### [EXERCISE REQUIREMENTS]
Copy the data starting at the top and ending at the line that contains "[x=1452, y=66]", swapping "button" for "link" and leaving the rest unchanged. Omit the pictures from your answer.

### [PROVIDED RECORDS]
* Begin *
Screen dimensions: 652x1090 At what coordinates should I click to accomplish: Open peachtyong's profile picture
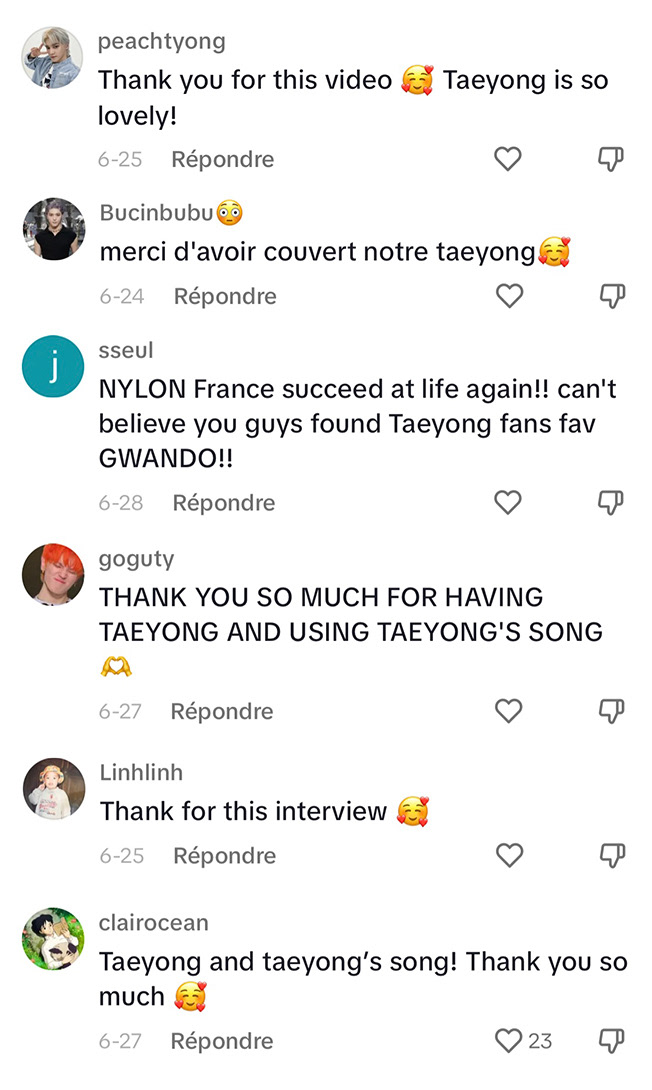(53, 58)
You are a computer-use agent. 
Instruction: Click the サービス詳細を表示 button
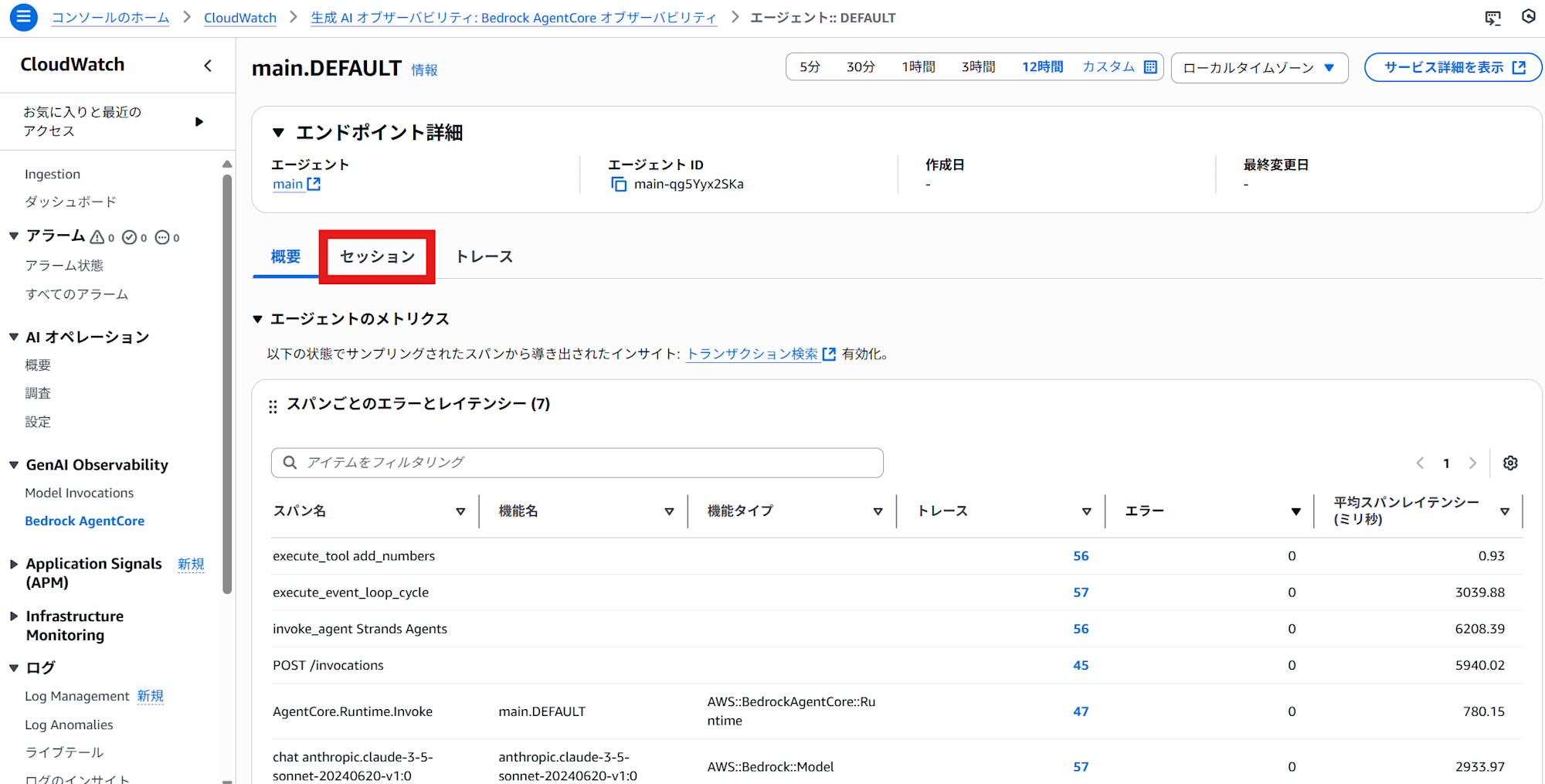[x=1452, y=66]
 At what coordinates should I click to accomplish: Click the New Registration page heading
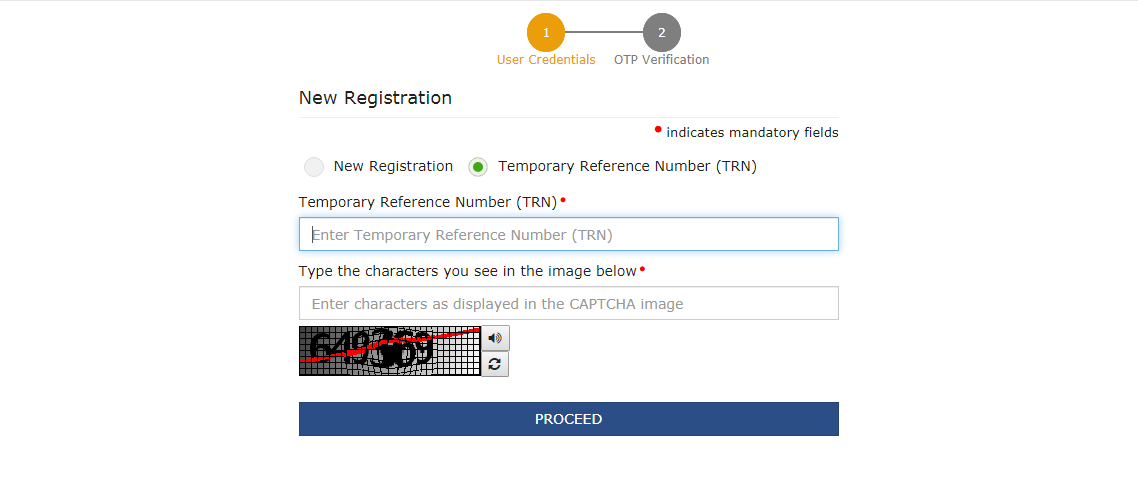point(375,98)
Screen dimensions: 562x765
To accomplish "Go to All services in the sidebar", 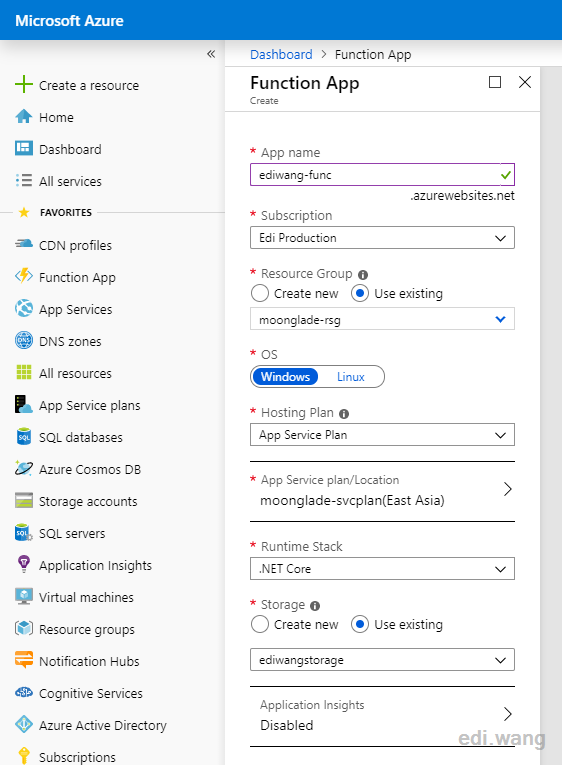I will 70,181.
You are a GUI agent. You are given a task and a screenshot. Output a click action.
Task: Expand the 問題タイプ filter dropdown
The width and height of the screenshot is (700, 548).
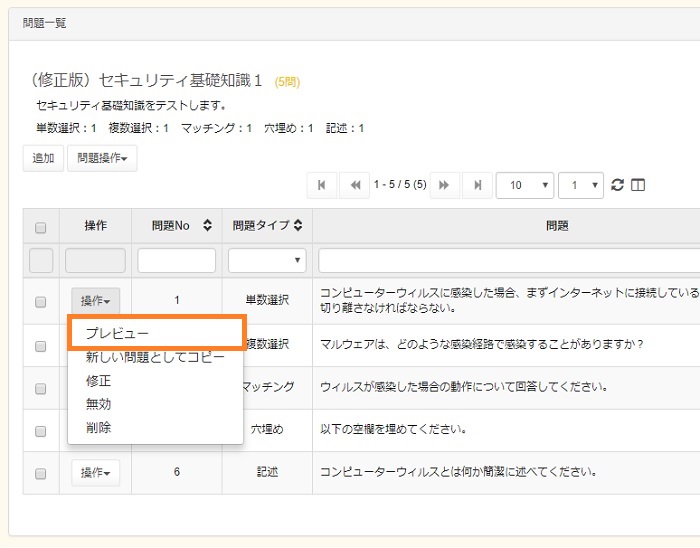pos(268,261)
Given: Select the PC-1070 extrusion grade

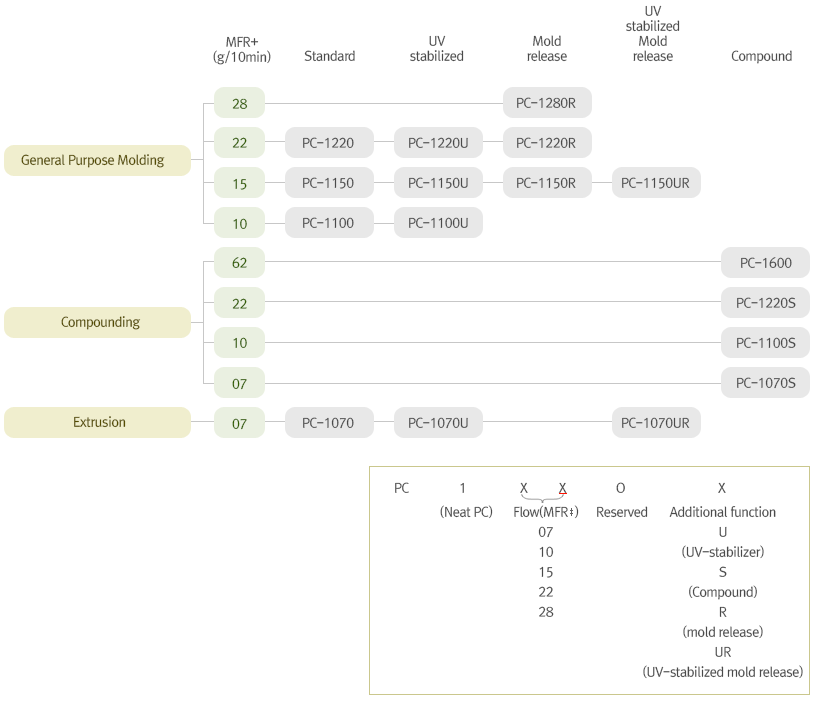Looking at the screenshot, I should 329,423.

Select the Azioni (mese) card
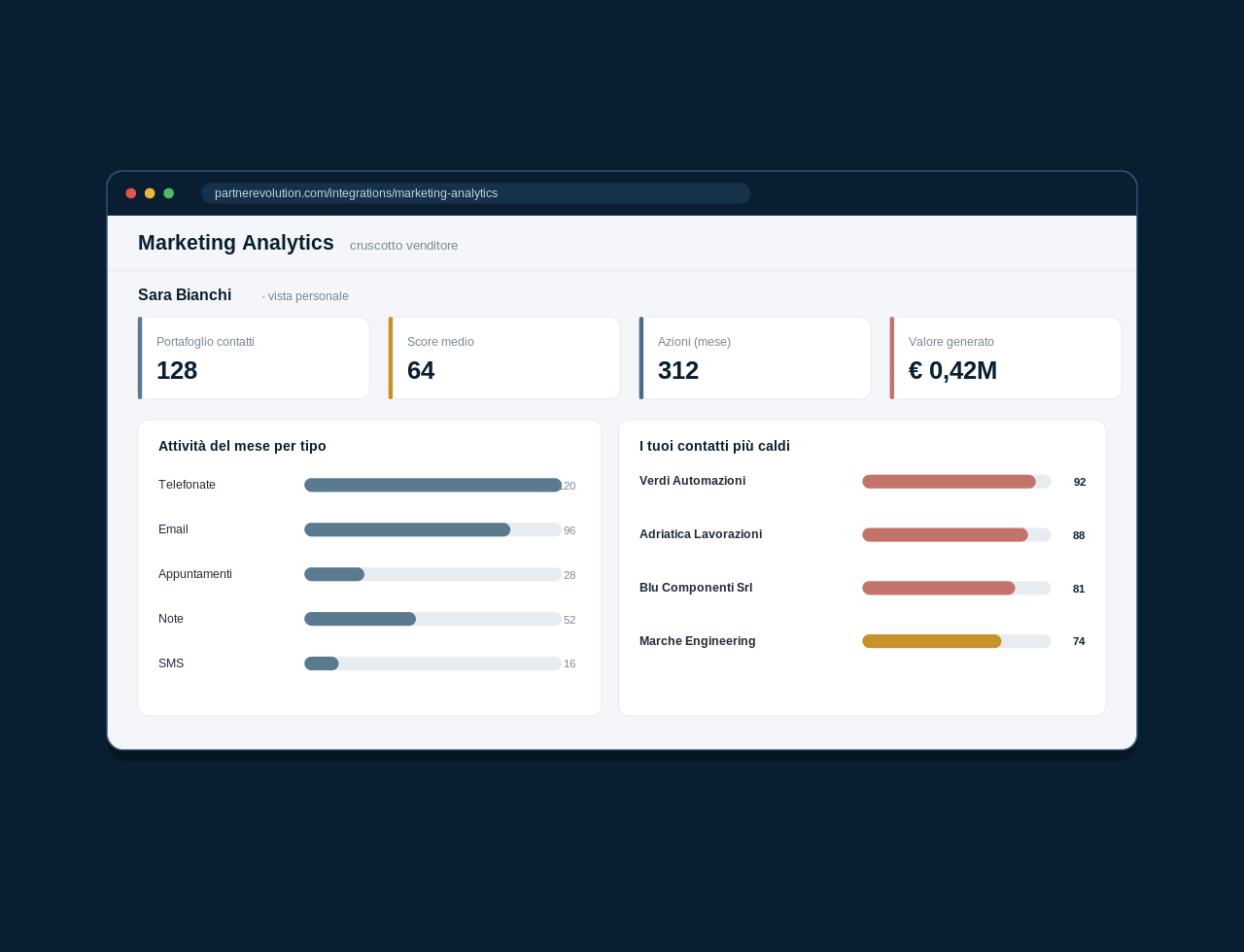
* End *
### [SOLUTION BELOW]
Screen dimensions: 652x1090 At what coordinates should I click to accomplish: Open peachtyong's profile picture
(53, 58)
You are a computer-use agent. 
Instruction: Click the サービス詳細を表示 link
[x=1452, y=66]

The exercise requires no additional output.